I am looking for ways to promote and sell my side scoops for snow plows. They are patented in the united states. After using them in my fathers plow business of 15 trucks, we have tested them to be efficient and durable. Now I am looking for efficient ways to promote them. Can anyone make any suggestions?


----------



## guido (May 13, 2001)

*This is a .......*

good place to start.....

Contact Chuck Keough (the owner of Plowsite and Lawnsite) about advertising here. E-mail [email protected].

Also, go to the SIMA website. www.sima.org and talk with the guys there.

Hope this helps you get a start!


----------



## DaveK (Jul 9, 2001)

It shows that you registered here in *1969*

And they didn't even have home PCs then. Hmmmmm.....


----------



## thelawnguy (May 20, 2001)

Well, you've already SPAMMED everybody with culled email addys from another website, seems to me you've got your own ideas as to how to go about it...

Which brings me to a question brought up today at the BBQ regarding your product, how do the wings let a full trip blade trip?


----------



## BRL (Dec 21, 1999)

Thelawnguy brings up a great question. However, since I was spammed, I do not care to hear the answer, or more about the product. I know plenty of other people who are also big fans of spam, so that is not a method that I recommend. Good luck though.


----------



## allrightythen (Oct 17, 2001)

HI, I am new here so I hope this works, I was told about this sight by the person who makes the wings you are talking about, he told me to check it out because there was alot of information I could get or ask about on this sight, he said he is going to become a sponsor here. The first place I went to was the business section and started reading your discussion, I have known this person for years and he is probably one of the most honest individuals I know, So if you think you were spammed by him or he lied to you, you don't know him because that is not his nature. I'm sure once you met him or talked to him you would realize that immediatly. He has a great product I tried a set last year, and this year am replacing the other wings on 2 trucks with his. He was right about the site I think it's great and I'm going to check it out some more


----------



## thelawnguy (May 20, 2001)

Once again, how do they trip?

You could try direct mail advertising.

Hang on, gotta get the door...

(insert Muzak here)

I'm back. That was the postman, I see you already tried the direct mail route. Nice flyer.


----------



## allrightythen (Oct 17, 2001)

I do not know if I can use phone numbers here, but you could e-mail me yours and I could have him call you, because I do not know what you mean by trip, they don't trip they follow the ground, my plows are still able to trip if that is what you mean?


----------



## DaveK (Jul 9, 2001)

I think turkey wing and allrightythen are the same person.
Seems like allrightythen is trying awfully hard to get on our good side.
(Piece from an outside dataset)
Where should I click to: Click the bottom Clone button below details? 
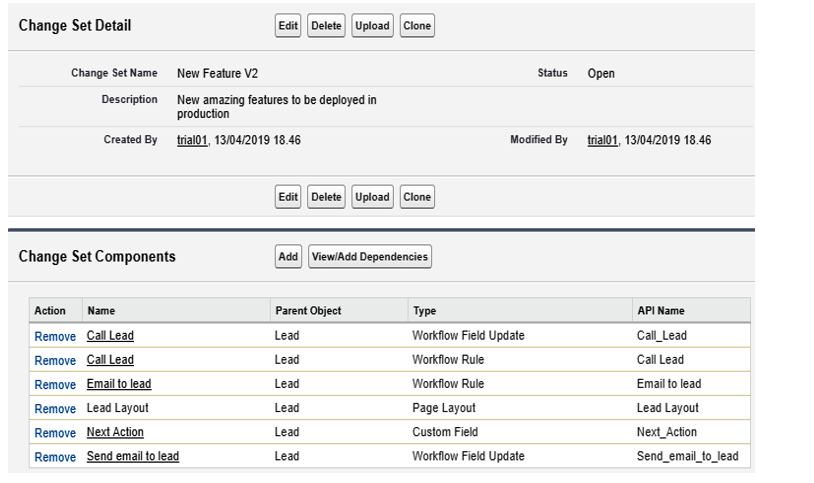click(x=417, y=197)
I could be wrong........ but, this is America, and I have a right to my opinion.


----------



## thelawnguy (May 20, 2001)

> _Originally posted by allrightythen _
> *I do not know if I can use phone numbers here, but you could e-mail me yours and I could have him call you, because I do not know what you mean by trip, they don't trip they follow the ground, my plows are still able to trip if that is what you mean? *


With a full blade trip plow, how can the blade tip forward if those wings, which set at a 90* angle, are acting like a kickstand? Or am I missing something here? Based on the photo in the flyer, they appear to convert your straight blade into a pusher box, fine for Fisher and Diamond trip edge, but what gives on a Meyer or Western or others?
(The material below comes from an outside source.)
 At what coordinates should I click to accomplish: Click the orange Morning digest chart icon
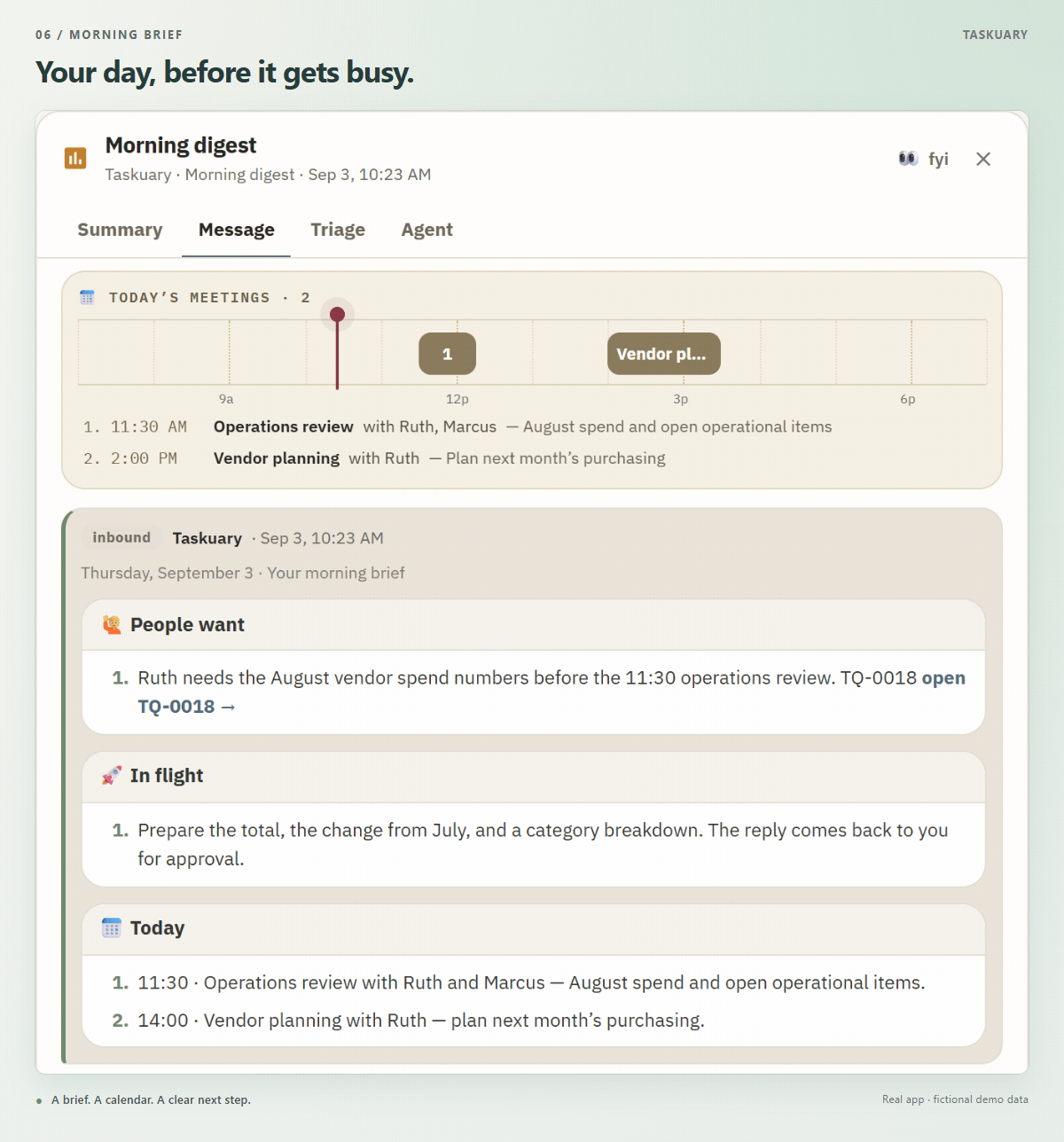point(75,158)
PS you probably already have my phone number since you were able to get my e-mail and home address. Just leave a message lol


----------



## turkeywing (Oct 18, 2001)

Dave you are entitled to voice your own opinion, but I am sorry turkeywing and allrightythen are not the same people, although I would like to thank him for his input, I would also like to say to any of the 40 some people that I e-mailed concerning my wings. If you thought I was spamming I am sorry. I guess I thought it was a good way to let the people who would use this product the most know about it, again I apologize. As far as the answer to the question about the trip plow, the wings were designed first to fit on our 8' western plows, and then to fit on meyers and other brands. They will work on poly plows as well as boss plows, the plows is able to tip forward in it's natural range of motion because the wing is not mounted stationary it is mounted using a bracket with a channel that is mounted on the back of the plow, the wing itself has a key that slides down through the channel alowing it to move up and down and allows the blade to function normaly, there are no pins the wings weigh 40lbs each and can be easily put on and taken off. I hope I have helped you out. and once again I am sorry if my actions offended anyone in anyway


----------



## Mike Nelson (May 18, 2001)

turkeywing,

Could you please email some info on your product?

[email protected]

Thank You


----------